Его воздух. Его свобода.
Ему не стыдно просить и стонать. Ему не стыдно и хныкать, кукситься, умолять и клясться — ничего ему не стыдно. Когда так ему дышат в загривок, когда хрипом загробным о любви говорят, о сердце, о тоскующей ране в груди — как дышать может быть стыдно?
Когда руки прикладываются по нему изнеженными ударами, по всем тем местам — неприличным в обществе — но таким настоящим, жаждущим, требующим и голодным. Как можно думать о морали, о правилах, о гордости и благородстве крови, когда ему искры из глаз высекают толчками и шлепками, стонами и похвалой медовой, целебной, и вот этим боготворящим:
— мой генерал…
Минхо объяснял Джисону, что генеральский чин — это другое. Что Королевская Гвардия не имеет отношения к регулярной армии, и что Генерал в королевстве один, но что толку от этих слов Джисону? Он простой, он плотник, деревенщина необразованная, ему до этих знаний — как пешком до столицы, и он всегда в ответ говорил одно.
— У меня, Минхо, только один генерал. И другого мне не надобно.
И никогда Минхо не мечтал быть Генералом — другое ему на роду предначертано. Другую участь он себе уготовил. Другую дорогу протоптал.
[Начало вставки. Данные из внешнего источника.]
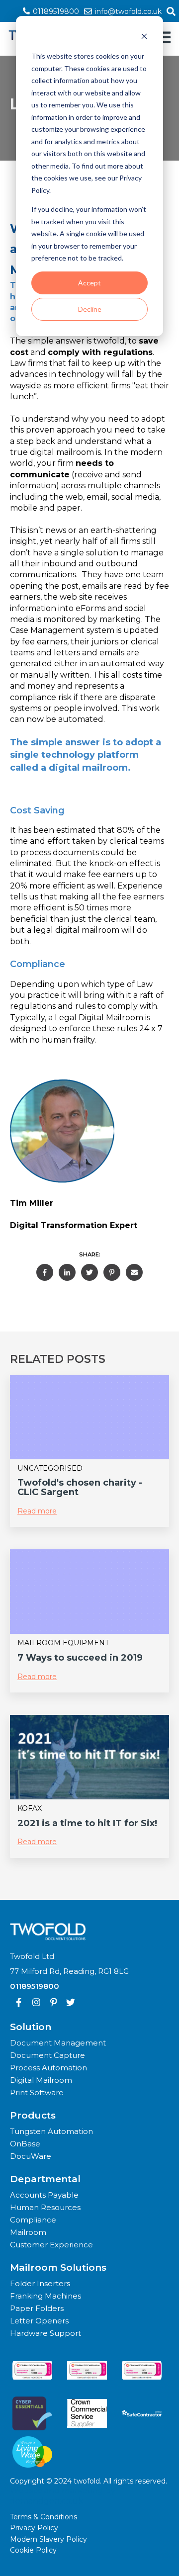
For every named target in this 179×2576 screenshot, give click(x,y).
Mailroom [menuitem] (28, 2232)
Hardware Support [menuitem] (45, 2333)
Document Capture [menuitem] (47, 2055)
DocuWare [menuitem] (30, 2156)
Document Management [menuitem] (58, 2042)
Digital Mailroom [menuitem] (41, 2080)
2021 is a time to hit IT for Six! (87, 1823)
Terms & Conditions (43, 2516)
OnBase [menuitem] (25, 2143)
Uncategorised (50, 1468)
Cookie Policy (33, 2550)
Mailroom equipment (63, 1642)
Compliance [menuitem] (33, 2219)
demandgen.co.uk (46, 2501)
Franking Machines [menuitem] (45, 2296)
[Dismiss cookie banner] (144, 37)
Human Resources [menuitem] (45, 2207)
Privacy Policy (34, 2527)
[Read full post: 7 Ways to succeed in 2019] (89, 1591)
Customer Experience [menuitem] (51, 2244)
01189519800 (55, 11)
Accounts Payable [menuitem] (44, 2195)
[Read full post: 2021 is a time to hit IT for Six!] (89, 1757)
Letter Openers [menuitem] (39, 2320)
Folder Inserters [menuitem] (40, 2283)
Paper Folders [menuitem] (37, 2308)
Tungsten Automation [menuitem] (51, 2131)
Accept (89, 282)
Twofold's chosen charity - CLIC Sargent (79, 1487)
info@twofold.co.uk (127, 11)
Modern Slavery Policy (48, 2539)
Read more (37, 1511)
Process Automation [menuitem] (48, 2067)
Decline (89, 309)
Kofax (29, 1808)
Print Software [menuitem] (37, 2092)
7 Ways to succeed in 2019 (80, 1657)
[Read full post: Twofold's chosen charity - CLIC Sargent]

Но что толку Джисону от этого?
И что толку Минхо, если ему так сладостно, так свободно быть с ним, в нем и внутри себя? Он будет Генералом. Да кем угодно будет. Для родного его, для любимого его — хоть коровой дойной, хоть дьявольским отродьем, потому что ни одного Генерала во всем мире не чествуют так, как Джисон чествует его в своей скромной постели, в своих руках.
Минхо не чувствовал себя значимее в этом мире, чем когда его сердце так любят, и душу, и тело его — любят.
Джисон любит его долго, страстно, мучительно. Терзает за них двоих, и его, и себя, за все долгие шесть — нет, в этот раз не шесть — семь месяцев разлуки. Терзает губами, руками мозолистыми, зубами в плоть впивающимися, стонами утробными, шлепками саднящими, чтобы потом, разнеженного, уставшего, облюбить с головы до ног трепетом, чтобы потом нежить его в одеяле, долго-долго ему говорить обо всем, что взбредет им двоим в головы, и смеяться, и плакать, и молчать на двоих.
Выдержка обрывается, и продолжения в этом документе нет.